[[ Records for the task open ]]

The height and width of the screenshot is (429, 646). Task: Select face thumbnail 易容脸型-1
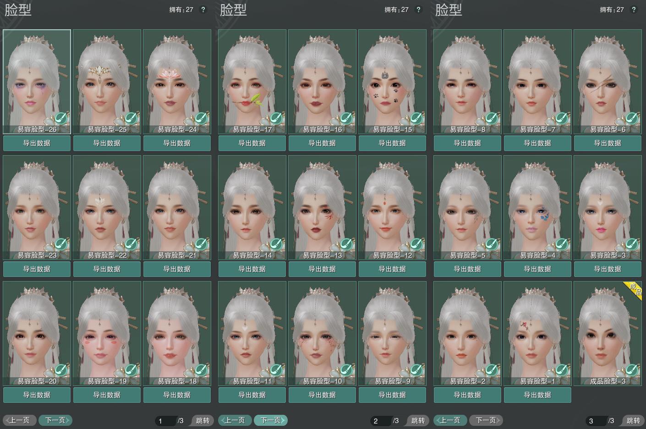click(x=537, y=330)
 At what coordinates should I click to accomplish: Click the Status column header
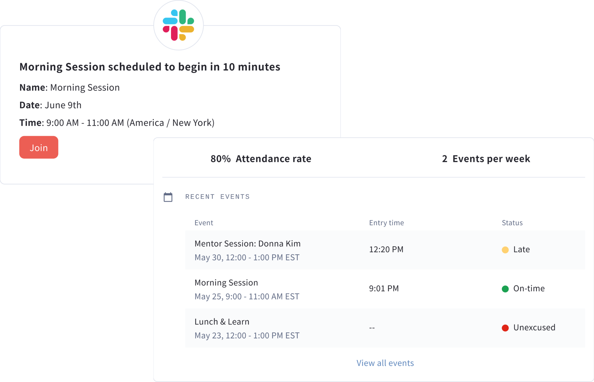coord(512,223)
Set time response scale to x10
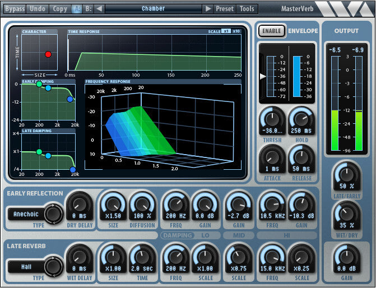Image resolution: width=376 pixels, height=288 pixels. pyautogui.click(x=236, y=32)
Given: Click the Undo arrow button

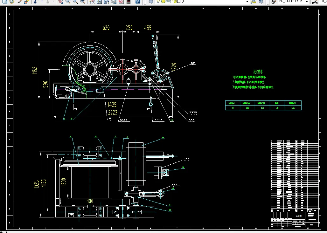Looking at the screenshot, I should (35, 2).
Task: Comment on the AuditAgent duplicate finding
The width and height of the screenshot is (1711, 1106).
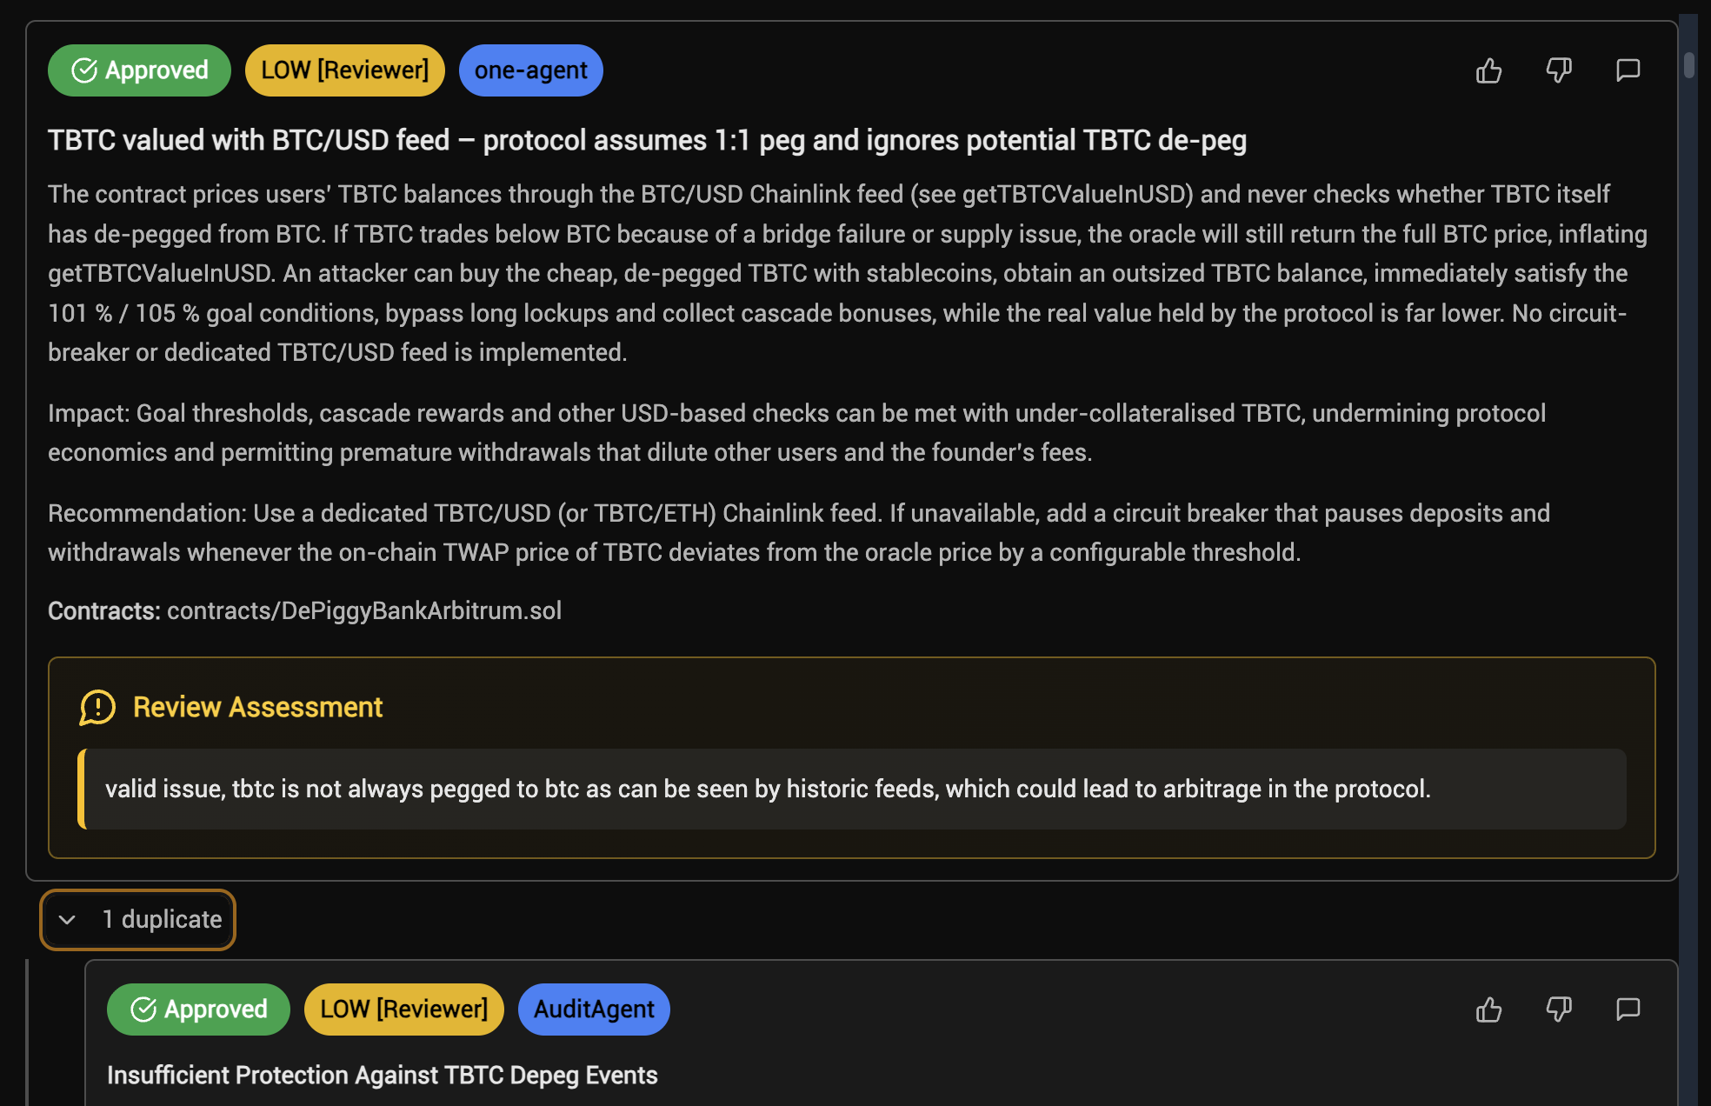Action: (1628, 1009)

[[ Records for the task closed ]]

→ Task directions:
Lines from the one containing "The width and" through the end of the entries above, both included, are to be written out exactly; no pictures and no other lines.

→ Written answer:
The width and height of the screenshot is (1711, 1106).
Action: (1628, 1009)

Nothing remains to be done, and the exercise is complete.